L'été dernier, l'éventualité se matérialise autour de Françafrique. Au-delà de la partie musicale de ce projet, c'est l'attitude de Tiken qui a convaincu Tyrone. "Dans le passé, j'ai travaillé avec Bob et beaucoup d'artistes jamaïcains. Le reggae, à l'époque, c'était une musique de révolutionnaires, de contestation. Et ça faisait longtemps que je n'avais pas entendu un artiste qui défende la situation de son pays, sans crainte. Ça m'a beaucoup touché. Toutes ses chansons pourraient être sur n'importe quelle radio dans n'importe quel pays, elles sont d'actualité", explique-t-il.
Très à l'aise dans son rôle de réalisateur (et bien sûr de musicien), capable de concrétiser des idées et des envies artistiques, il était toutefois aidé dans sa tâche puisqu'il s'agissait de remodeler les morceaux de Tiken déjà enregistrés à Abidjan et sortis sur ses précédents albums : "C'était plus simple que de commencer à zéro, convient l'ancien Wailers. Il y avait une base, un feeling, une ambiance qui était déjà là. C'est comme si tu me donnais une voiture : les roues sont un peu trop grandes, il faut changer le carburateur, mais la voiture est déjà là. Il faut juste réparer ce qui ne va pas et mettre un peu de polish." L'objectif était de donner une dimension "jamafrican", mélange de Jamaïque et d'Afrique, à ce disque.

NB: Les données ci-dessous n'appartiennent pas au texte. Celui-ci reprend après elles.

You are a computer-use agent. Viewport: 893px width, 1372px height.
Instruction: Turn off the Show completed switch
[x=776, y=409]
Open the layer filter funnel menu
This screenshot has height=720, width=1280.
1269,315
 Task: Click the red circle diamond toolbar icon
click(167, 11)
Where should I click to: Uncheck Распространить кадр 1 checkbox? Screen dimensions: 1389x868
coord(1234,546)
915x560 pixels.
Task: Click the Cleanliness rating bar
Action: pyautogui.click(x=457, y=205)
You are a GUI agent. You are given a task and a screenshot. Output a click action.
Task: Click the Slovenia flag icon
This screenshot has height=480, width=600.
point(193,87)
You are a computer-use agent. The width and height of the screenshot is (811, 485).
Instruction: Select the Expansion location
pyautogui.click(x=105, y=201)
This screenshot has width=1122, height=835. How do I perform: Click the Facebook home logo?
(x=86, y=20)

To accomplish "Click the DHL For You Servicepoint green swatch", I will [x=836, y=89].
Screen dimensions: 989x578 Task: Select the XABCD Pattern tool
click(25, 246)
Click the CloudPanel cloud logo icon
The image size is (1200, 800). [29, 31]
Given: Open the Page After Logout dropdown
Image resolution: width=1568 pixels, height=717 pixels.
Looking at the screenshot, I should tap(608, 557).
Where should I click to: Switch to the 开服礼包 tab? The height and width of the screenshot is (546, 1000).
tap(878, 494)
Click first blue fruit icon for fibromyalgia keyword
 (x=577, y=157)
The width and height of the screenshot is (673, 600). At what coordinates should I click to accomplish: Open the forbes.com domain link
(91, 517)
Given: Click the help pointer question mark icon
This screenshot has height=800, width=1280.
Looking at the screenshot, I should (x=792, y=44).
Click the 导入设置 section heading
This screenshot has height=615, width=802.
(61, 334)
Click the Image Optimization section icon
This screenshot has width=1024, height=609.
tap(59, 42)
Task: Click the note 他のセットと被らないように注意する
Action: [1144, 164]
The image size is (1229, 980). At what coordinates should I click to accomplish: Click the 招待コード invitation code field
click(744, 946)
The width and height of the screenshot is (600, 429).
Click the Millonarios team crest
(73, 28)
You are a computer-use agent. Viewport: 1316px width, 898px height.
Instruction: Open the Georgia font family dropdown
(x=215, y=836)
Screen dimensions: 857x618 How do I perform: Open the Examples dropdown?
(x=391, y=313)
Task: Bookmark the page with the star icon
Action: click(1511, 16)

L'itinéraire à suivre était tracé d'avance, même si le départ a été donné à Montpellier, le temps de triturer les maquettes, d'allonger, de couper, de changer les tempos, les tonalités "pour arriver à quelque chose qui sonne bien avec un bon groove". Une fois ces bases déterminées, le duo s'est ensuite envolé vers la Jamaïque. Pour obtenir ce qu'il voulait, Tyrone savait qu'il fallait trouver des musiciens "compatibles" avec le style de Tiken. "On n'avait pas trop le choix, tient-il à préciser, parce qu'en Jamaïque, la plupart des musiciens font des programmations. Le reggae qu'on joue en France et en Afrique maintenant, c'est le reggae ancien. En Jamaïque, on n'écoute plus ça. Si tu veux de la musique ancienne, il faut aller chercher les anciens. Et quand ils ont joué, ils étaient dans leur élément. Il y avait un peu de la nostalgie. Beaucoup de musiciens maintenant s'ennuient parce que la musique moderne est stérile."
Et de conclure : "Avec Bob, j'ai eu un bon professeur. Tout ce que je connais par rapport à la musique, l'enregistrement, les tournées, être tout simplement professionnel, c'est lui qui me l'a appris. Avant, je ne connaissais rien. Je crois que c'est mon devoir de transmettre ça à un autre jeune. Un jour, il pourra communiquer à un autre ce que je lui aurai appris."